I grew up in a working class family. The values I was taught were that you stood on your own two feet and it was no one else's job to do what you could do for yourself.

If you were hurt, you were expected to get up and go and clean yourself up - and stop whining about it unless it was actually serious. If you were ill, you went to bed and if you were lucky some magic lucozade appeared.

If you were sad, then you were sad. If life was unfair then that was just how life was and you needed to deal with it.

You never ever sought charity or took benefits when you were able to work or put up with less. You lived to your own means, not to what you saw on TV or at school - and if you wanted that lifestyle it was up to you to get it.

Today everyone has the expectation that someone must help them, that they are obliged to help them - even before they have made any attempt to actually do the work of helping themselves. They expect luxuries like holidays, pets, new clothes and treats when they do nothing to earn this.

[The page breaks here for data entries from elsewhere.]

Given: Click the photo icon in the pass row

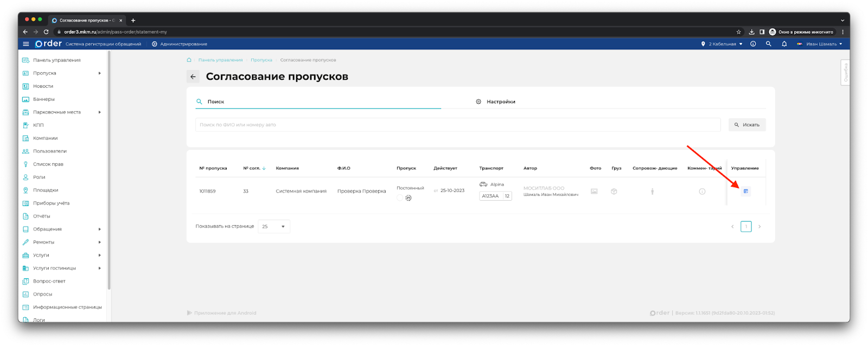Looking at the screenshot, I should [594, 191].
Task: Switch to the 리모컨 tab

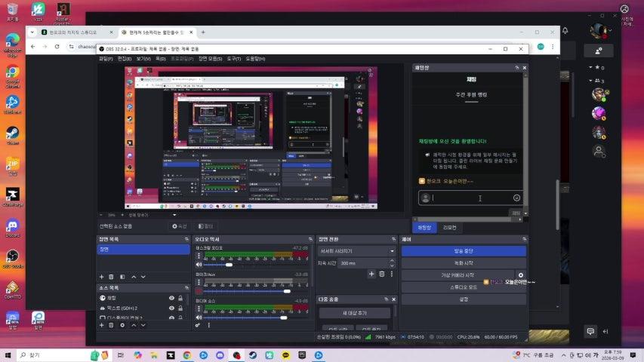Action: (450, 227)
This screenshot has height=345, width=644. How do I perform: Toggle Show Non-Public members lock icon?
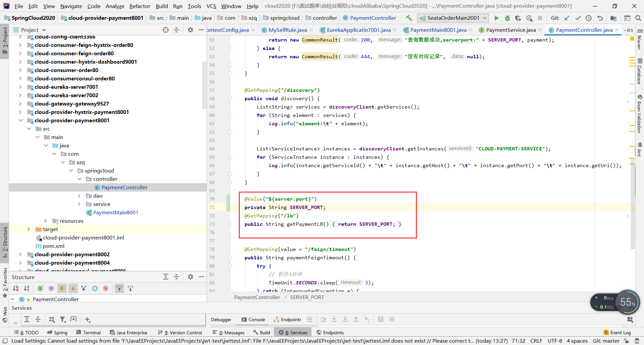tap(73, 288)
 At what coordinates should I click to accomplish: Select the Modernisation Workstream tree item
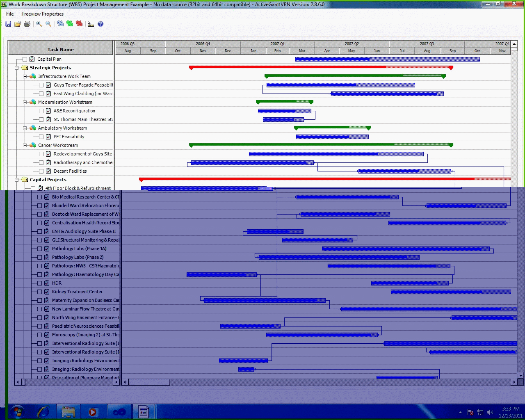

I think self sufficiency is a value that needs to return to our society.

It's not welfare - look at some European countries that have far better welfare systems and still a self-independence culture.

It's something else. Not sure what, but if other countries can have a better attitude towards self-sufficiency and still have a (considerably better) welfare system, then the welfare in itself isn't the issue, and it stops extreme deprivation for people who are unable to help themselves, as it's meant to.

It's a rotten society where disabled people and children are on the streets, as happens in many countries where there's no welfare system.

Numbchill · Yesterday 19:58

I do think we need a system whereby say you are a big supermarket, have a large staff base on low pay but manage to turn a healthy profit, you should be billed some of the UC paid to workers to bring them up to living wages, prior to paying dividends out. The beauty of this scheme for the likes of supermarkets is that they cannot move these staff overseas.

Some businesses would fold if we increased minimum wage. Our minimum wage is incredibly high compared to the rest of the OECD and any international company needed manual workers wouldn’t be able to base themselves in the UK if minimum wage was doubled.

MyLimeGuide · Yesterday 20:02

Whatalunatic · Yesterday 19:56

Thousands of working people claim benefits. You can't have it both ways - are benefit claimants lazy entitled fuckers or not?

Each individual knows if they are a lazy scrounger or not. Its not for me to decide.

Numbchill · Yesterday 20:03

I think the welfare system needs to be scrapped and started again. People should be assessed for need rather than cash just being handed out. It’s daft to pay young unemployed people living at home with their parents unemployment benefit. They have no costs. If they want pocket money they can get a job. In the same way that a single parent gets more than a cohabitating parent.

EdithBond · Yesterday 20:04

Numbchill · Yesterday 19:58

I do think we need a system whereby say you are a big supermarket, have a large staff base on low pay but manage to turn a healthy profit, you should be billed some of the UC paid to workers to bring them up to living wages, prior to paying dividends out. The beauty of this scheme for the likes of supermarkets is that they cannot move these staff overseas.

Some businesses would fold if we increased minimum wage. Our minimum wage is incredibly high compared to the rest of the OECD and any international company needed manual workers wouldn’t be able to base themselves in the UK if minimum wage was doubled.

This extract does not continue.